Friday, February 1, 2008

Kepastian pada Dua Pemimpin


Oleh : Asro Kamal Rokan

Jakarta seolah berhenti berdenyut saat pemakaman Pak Harto, Senin (28/01). Sebagian besar pejabat tinggi negara menghadiri prosesi pemakaman mantan presiden itu di Giribangun, Jawa Tengah. Seluruh stasiun televisi menghabiskan waktu lebih dari setengah hari menayangkan detik demi detik acara ini. Media cetak utama juga demikian. Perhatian masyarakat tertumpu pada prosesi itu dan tidak sedikit yang meneteskan air mata.

Pak Harto --yang memimpin Indonesia selama 32 tahun-- betapapun adalah tokoh besar bangsa ini. Di tengah berbagai kontroversi, mantan orang kuat Orde Baru itu tetaplah sebagai tokoh besar. Sebagai tokoh besar, rakyat melihatnya dari sisi positif dan negatif. Dipuja dan dicerca. Pandangan dua sisi itu jamak saja.

Pak Harto pergi selamanya di tengah status hukum yang tak jelas. Tidak dinyatakan bersalah, tapi juga tidak dinyatakan benar. Sepuluh tahun setelah kejatuhannya, Pak Harto seperti pengembara, pergi tanpa kepastian. Ini persis masa kecil kehidupannya. Kesulitan hidup membawa Soeharto --dalam sepuluh tahun pertama usianya-- enam kali pindah dari rumah ke rumah, dari pengasuh satu ke pengasuh yang lain.

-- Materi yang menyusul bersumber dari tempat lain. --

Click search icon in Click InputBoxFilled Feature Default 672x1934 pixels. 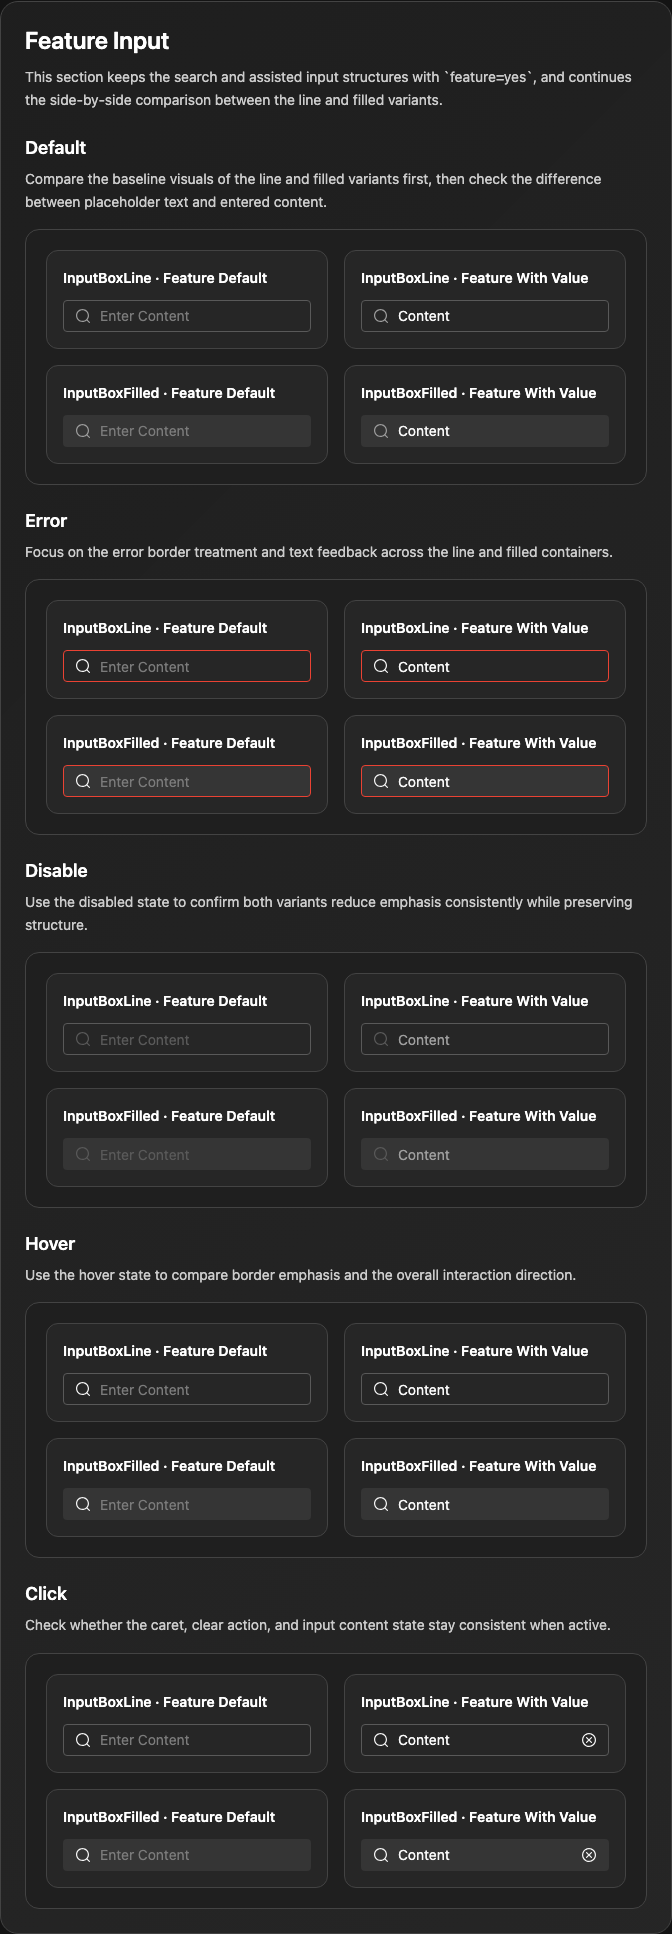[x=83, y=1855]
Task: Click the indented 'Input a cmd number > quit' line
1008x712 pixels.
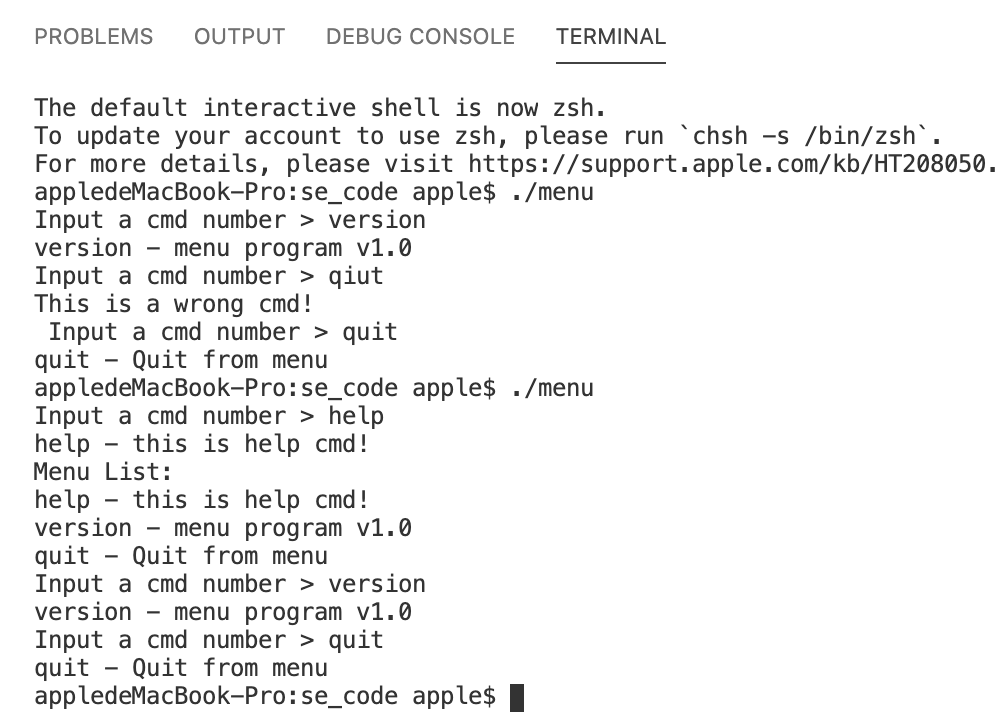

Profesor Robert Edward Elson melukiskan nestapa Soeharto kecil itu dalam bukunya Suharto, a Political Biography terbitan Cambridge University Pers (2001). Dalam kesepiannya mengembara dari rumah ke rumah, tulis Edison, "Soeharto merasa tidak pernah diterima dengan sungguh-sungguh oleh setiap rumah yang ditempatinya." (Republika, 28/01).

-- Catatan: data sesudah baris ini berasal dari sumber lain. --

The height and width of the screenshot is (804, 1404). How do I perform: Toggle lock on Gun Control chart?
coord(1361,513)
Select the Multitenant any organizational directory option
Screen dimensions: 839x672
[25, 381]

Setelah turun dari kekuasaannya, Pak Harto tak sungguh-sungguh diterima. Ketetapan MPR Nomor XI/1998 telah menyeretnya sebagai terdakwa di pengadilan. Namun, prosesnya terhenti karena sakit permanen. Kejaksaan Negeri Jakarta Selatan, 12 Mei 2006, telah pula menerbitkan Surat Ketetapan Penghentian Penuntutan. Dengan wafatnya Pak Harto, segala tuntutan pidana otomatis gugur. Sedangkan perkara perdata Pak Harto dapat diteruskan dengan mengalihkan kepada ahli warisnya.

Setelah tuntutan pidana Pak Harto yang otomatis gugur itu, seperti juga Bung Karno --yang persoalan hukumnya berdasarkan Ketetapan MPR (S) Nomor XXXIII/MPRS/1967 otomatis gugur-- tidak ada salahnya Presiden Susilo Bambang Yudhoyono memberikan rehabilitasi kepada dua mantan presiden itu.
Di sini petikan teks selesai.